Defeat is always bitter, leaves one searching for lessons that might have escaped the wreckage, glinting bits of silver amidst the ruins. Was it simply that Denmark — whose chef Rasmuss Kofoed had already won bronze in 2005 and silver in 2007 — had out-conceived, out-executed and out-cooked Messrs. Kent and Allan? Surely he did all of those things. The Danish dishes, which in typical Danish fashion are already available on the team's Facebook page were short on personal narrative but long on execution.

Sweden, who took second, used a fire and ice motif. Team USA, however, used Mr. Kent's personal story of a childhood split between Manhattan and Sag Harbor to craft a chaos v. calm motif. For the meat dish, Mr. Kent riffed on steakhouse flavors and New York classics like a wedge salad, a T-bone steak (though here lamb), tomatoes (though here frozen tomato puree, water and lycopene in a truffle mold) and Oysters Rockefeller. For the fish dish, Mr. Kent used a BMW-designed platter that evoked Sag Harbor, complete with pylons and seaweed. His monkfish came with a "bone" of monkfish liver wrapped in seaweed paper. But the ultimate and underlying story there, made explicit in the booklets given to the judges, was heavily autobiographical.

I wonder if, in the future, it may be wiser to forego autobiography whose idiosyncratic genuineness some judges — bearing as they must political views — might mistake for typical American narcissism. Such, perhaps, are the dangers of a multipolar world. If you looked at the winning dishes, none of them made a narrative as autobiographical or personal as Team USA's.
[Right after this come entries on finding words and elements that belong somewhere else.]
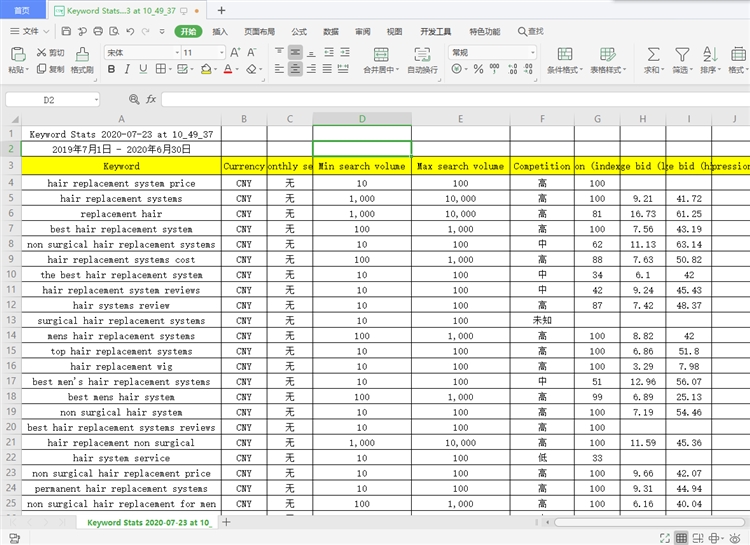Open the Insert (插入) ribbon tab
The image size is (750, 545).
[219, 31]
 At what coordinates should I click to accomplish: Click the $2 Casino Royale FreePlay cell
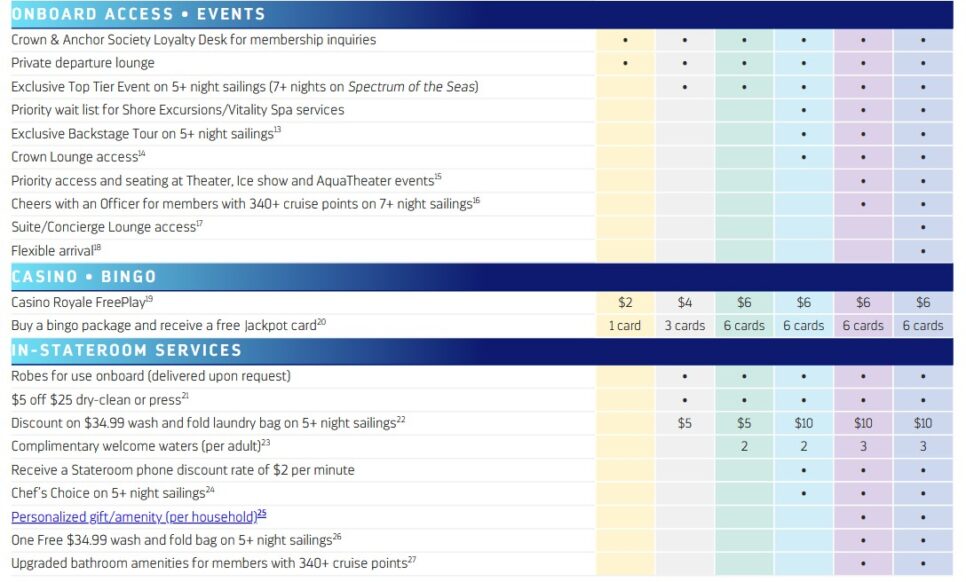(x=625, y=302)
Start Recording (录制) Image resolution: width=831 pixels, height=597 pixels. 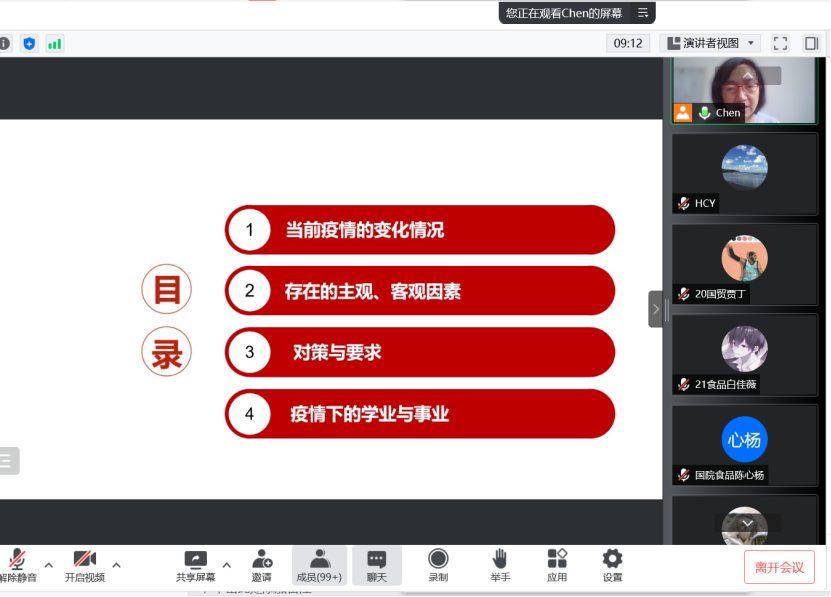click(438, 565)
But the bigger question is how one reconciles the value of Team USA's Herculean efforts and the hundreds of thousands of dollars its supporters have spent with the petty valuation assessed by the Bocuse d'Or jury. This is a question most personally dealt with, I'm sure, by chef James Kent, sous chef Thomas Allan, coaches Gavin Kaysen and Marc Erickson and president of the jury Thomas Keller.

One on hand, they can use this defeat as a springboard to attack the Bocuse 2013 with a renewed fervor and vengeance; that is, turn it into a revenge narrative. This is exactly what Rasmuss Kofoed has done and it worked. But gripping his award at the gala dinner later last night, Kofoed sounded more relieved than joyful, "Thankfully, now I am free from this obsession!" Mr. Kofoed had devoted himself monkishly to the pursuit of the statue for the last eight years of his life. What else could he have done in that time, one wonders? From the looks of it, he could have easily started a moody soundscapey rock band or starred in a Dogma 66 film. One wonders if the Bocuse d'Or is as important to Mr. Kent, who has one child, another on the way, and an ambitious five year plan. If so, he has six more years to go.

But there's another avenue open to Mr. Kent and the rest of Team USA, and even to those supporters of the team who are, as they sit in a hotel room in Lyon, readying to fly back into the winter chaos of New York, wrestling with disappointment. Could it be that Mr. Kent's very journey to Lyon is itself a worthy transformation?

One wonders what he's gained and how he's changed by having concentrated with an ascetic single-mindedness of purpose for over eighteen months on the creation and execution of two dishes. One wonders whether thinking that hard about something is itself salutary and transformative. One wonders whether the connections he and Tom Allan and the stagiere Dan Catinella have made with the culinary council and the support of Messrs. Keller and Boulud in particular are severed since the team finished in defeat. One wonders how Mr. Allan, a 22 year old for one more day, has grown and benefited from the rigors of competition and the heartbreak of defeat.

One winces, perhaps, at the thought that this is exactly the type of thinking to which the defeated often grasp, trying to stay afloat in a sea of despair, to stay well above this sickness unto death. Well, certainly it is! Had Team USA brought home the gold, this coverage would be exultant, filled with triumphalism and exclamation marks!!! But, I think, though happier victory would be no more important a lesson than defeat.